Again, "safe" versus "unsafe" bytecode. The "safe" code does all of the checking at runtime. Effectively: write code mainly in "safe" code, or code that compiles down to "safe" code, with your compiler doing as many optimizations from "safe" to "unsafe" code as it can. It's only when you're trying to optimize for speed / ensure correctness that it becomes necessary to write "unsafe" code.
So if your compiler to bytecode has issues with generating proofs, "all" that happens is that the resulting code is slower.
Hmm. Yeah, that would be a problem, wouldn't it. There are failures that cannot be proven to not occur at compile time, namely, as you mention, hardware errors.
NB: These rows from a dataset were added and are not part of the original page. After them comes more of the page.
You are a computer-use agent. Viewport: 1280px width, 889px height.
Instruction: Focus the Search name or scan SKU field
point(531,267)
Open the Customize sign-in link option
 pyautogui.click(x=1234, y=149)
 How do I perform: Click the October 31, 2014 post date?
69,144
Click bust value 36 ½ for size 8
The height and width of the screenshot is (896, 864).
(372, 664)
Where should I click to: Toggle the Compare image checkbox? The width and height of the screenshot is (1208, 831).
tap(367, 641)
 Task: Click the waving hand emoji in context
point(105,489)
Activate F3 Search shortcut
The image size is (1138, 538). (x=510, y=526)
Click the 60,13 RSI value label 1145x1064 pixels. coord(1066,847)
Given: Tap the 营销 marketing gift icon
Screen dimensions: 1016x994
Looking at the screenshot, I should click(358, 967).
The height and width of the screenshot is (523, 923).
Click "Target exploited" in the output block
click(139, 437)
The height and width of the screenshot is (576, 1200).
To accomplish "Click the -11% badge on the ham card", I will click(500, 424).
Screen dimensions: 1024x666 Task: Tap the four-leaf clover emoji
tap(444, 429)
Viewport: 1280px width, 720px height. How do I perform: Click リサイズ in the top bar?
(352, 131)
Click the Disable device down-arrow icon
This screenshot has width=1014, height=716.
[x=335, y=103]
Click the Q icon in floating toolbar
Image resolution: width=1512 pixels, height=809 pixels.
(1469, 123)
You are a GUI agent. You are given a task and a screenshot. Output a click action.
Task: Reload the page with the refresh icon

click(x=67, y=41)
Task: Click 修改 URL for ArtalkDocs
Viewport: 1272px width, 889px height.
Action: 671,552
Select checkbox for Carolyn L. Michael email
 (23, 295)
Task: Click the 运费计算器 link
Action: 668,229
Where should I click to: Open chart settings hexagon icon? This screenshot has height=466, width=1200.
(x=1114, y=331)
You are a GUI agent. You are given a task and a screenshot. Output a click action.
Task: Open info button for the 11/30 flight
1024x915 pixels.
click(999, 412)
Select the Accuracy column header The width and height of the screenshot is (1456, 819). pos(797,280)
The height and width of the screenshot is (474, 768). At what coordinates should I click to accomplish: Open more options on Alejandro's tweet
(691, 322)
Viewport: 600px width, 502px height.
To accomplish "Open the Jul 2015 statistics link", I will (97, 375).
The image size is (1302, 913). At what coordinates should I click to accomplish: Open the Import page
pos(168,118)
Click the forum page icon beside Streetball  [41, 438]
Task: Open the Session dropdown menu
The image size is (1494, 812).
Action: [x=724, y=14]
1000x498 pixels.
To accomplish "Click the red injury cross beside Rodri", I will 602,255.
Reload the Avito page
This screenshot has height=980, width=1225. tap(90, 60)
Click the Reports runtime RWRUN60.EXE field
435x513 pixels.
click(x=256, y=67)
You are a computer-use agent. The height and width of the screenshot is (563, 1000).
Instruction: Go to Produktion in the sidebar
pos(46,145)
ECC will prevent some of these, but not all. So perhaps it should still be layered at the hardware level.
(Reminds me of the JVM exploit that relied on waiting for random bitflips in RAM.)
(Of course, this is a problem for traditional OSs as well, although the vulnerable area of memory (ring0 data structures / stack / etc) is smaller.)
I wonder. It might be possible to express some of that in the proof requirements - "this program must not write to memory owned by another process even if a single bitflip occurs anywhere" - although that would probably balloon the complexity of the proof.
SMT solvers have been getting better and better, but they still fail at relatively simple things. I often use them to prove certain low-level optimizations are correct, and sometimes simple things completely choke the solver.
The following is a simple example of a popcount implementation, relatively easy to prove correct by a human, but that Z3 (and presumably others, but I haven't tried) is unable to solve in a reasonable amount of time. Using z3py for convenience:
from z3 import *
def popcount1(x):
return Sum([ ZeroExt(6, Extract(i,i,x)) for i in range(64) ])
def popcount2(x):
return Extract(6, 0, -Sum([ RotateLeft(x, i) for i in range(64) ]))
x = BitVec("x", 64)
prove(popcount1(x) == popcount2(x))
Is that second implementation in Hacker's Delight? Also it'd be interesting to see how z3 handles the examples shown there too (the logarithmic time algorithms using
No: Z3 proves the Hacker's Delight* trick almost instantly. The implementation above is not actually faster in practice, so it's rarely used; but its equivalence to popcount relies on Z/2^64Z properties that solvers do not seem familiar with.
* This sort of trick is much older than Hacker's Delight, by the way; Knuth tracks it down to the 1950s in Volume 4A.
Seems everything is a fixed size so it probably would be an excellent fit. You'd probably also get constant time guarantees with Cryptol too right? From memory it wasn't too happy to do anything where the runtime varied.